Use Cases of Anomaly Detection
Anomaly detection has a wide range of applications, including:
- Fraud Detection: Identifying unusual credit card transactions to prevent fraud.
- Intrusion Detection: Detecting unusual activity in a network that could indicate a cyber attack.
- Healthcare: Identifying unusual patient data that could indicate a medical problem.
- Industrial Damage Detection: Detecting unusual readings from sensors that could indicate equipment damage.
Types of Anomalies
There are three main types of anomalies:
Point Anomalies: A single data instance is anomalous if it’s too far off from the rest. For example, usually spending 10 dollars for lunch, and suddenly spending 100 dollars.
Contextual Anomalies: The abnormality is context-specific. This type of anomaly is common in time-series data. For example, someone is trying to copy large amount of data from a remote machine to a local host unexpectedly. While copying data from a remote machine to a local host may be normal, the large amount of data may indicate a potential cyber attak.

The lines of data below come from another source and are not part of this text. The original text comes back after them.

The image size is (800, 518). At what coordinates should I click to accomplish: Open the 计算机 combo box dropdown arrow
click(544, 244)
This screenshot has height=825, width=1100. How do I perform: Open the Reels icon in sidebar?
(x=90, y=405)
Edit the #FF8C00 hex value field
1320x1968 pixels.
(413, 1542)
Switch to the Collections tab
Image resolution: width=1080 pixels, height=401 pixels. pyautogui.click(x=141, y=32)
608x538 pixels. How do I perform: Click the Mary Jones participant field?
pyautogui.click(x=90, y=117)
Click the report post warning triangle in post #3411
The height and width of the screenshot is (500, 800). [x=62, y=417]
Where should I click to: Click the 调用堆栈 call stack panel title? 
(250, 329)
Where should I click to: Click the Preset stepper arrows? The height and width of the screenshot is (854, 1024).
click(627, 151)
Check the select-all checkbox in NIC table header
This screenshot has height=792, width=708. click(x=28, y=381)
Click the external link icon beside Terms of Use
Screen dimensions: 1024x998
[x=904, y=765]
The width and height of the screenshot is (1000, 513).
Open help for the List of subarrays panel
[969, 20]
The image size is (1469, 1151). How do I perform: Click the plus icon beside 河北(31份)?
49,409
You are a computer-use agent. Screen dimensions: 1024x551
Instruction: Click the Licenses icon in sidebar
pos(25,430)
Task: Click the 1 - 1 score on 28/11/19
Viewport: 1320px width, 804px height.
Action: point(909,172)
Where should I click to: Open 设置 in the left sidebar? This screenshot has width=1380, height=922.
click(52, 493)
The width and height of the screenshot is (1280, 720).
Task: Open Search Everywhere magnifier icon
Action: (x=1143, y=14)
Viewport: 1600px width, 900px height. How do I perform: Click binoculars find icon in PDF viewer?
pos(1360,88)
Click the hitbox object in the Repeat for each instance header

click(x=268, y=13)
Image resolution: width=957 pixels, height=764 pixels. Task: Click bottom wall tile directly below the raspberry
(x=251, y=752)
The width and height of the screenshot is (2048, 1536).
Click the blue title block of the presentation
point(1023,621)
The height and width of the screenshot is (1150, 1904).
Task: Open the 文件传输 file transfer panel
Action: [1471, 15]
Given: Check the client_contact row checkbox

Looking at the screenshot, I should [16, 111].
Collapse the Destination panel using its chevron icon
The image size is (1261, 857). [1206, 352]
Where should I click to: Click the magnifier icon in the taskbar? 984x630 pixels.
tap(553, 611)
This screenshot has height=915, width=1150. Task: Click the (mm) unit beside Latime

Collective Anomalies: A set of data instances collectively helps in detecting anomalies. A single data point may look normal when looked in isolation, but when we look into a group of the datapoints, unexpected pattern may emerge. For example an irregular heartbeat may indicate a heart failure problem. When we look at an individual heartbeat it may look normal, when we look at a series of hearbeats we may notice that some heartbeats are missing. In this course, we will not explain this type of anomaly in more detail.
Anomaly Detection Techniques
There are several techniques for anomaly detection, including:
Statistical Methods: These methods model the normal data behaviour using statistical models and then use these models to detect anomalies.
Distance-Based Methods: These methods calculate the distance between data points. Data points that are far away from others are considered anomalies.
Density-Based Methods: These methods consider the density of data points. Areas of low density could be indicative of anomalies.
In this discussion, we used Statistical Methods. Where we fit a statistical model to the data and anomalies are identified as points where the model is a poor fit.
In this particular case, a Gaussian distribution is used to model our data. Basically, we model the data we have with the assumption that the data closely follows (fit) a normal distribution.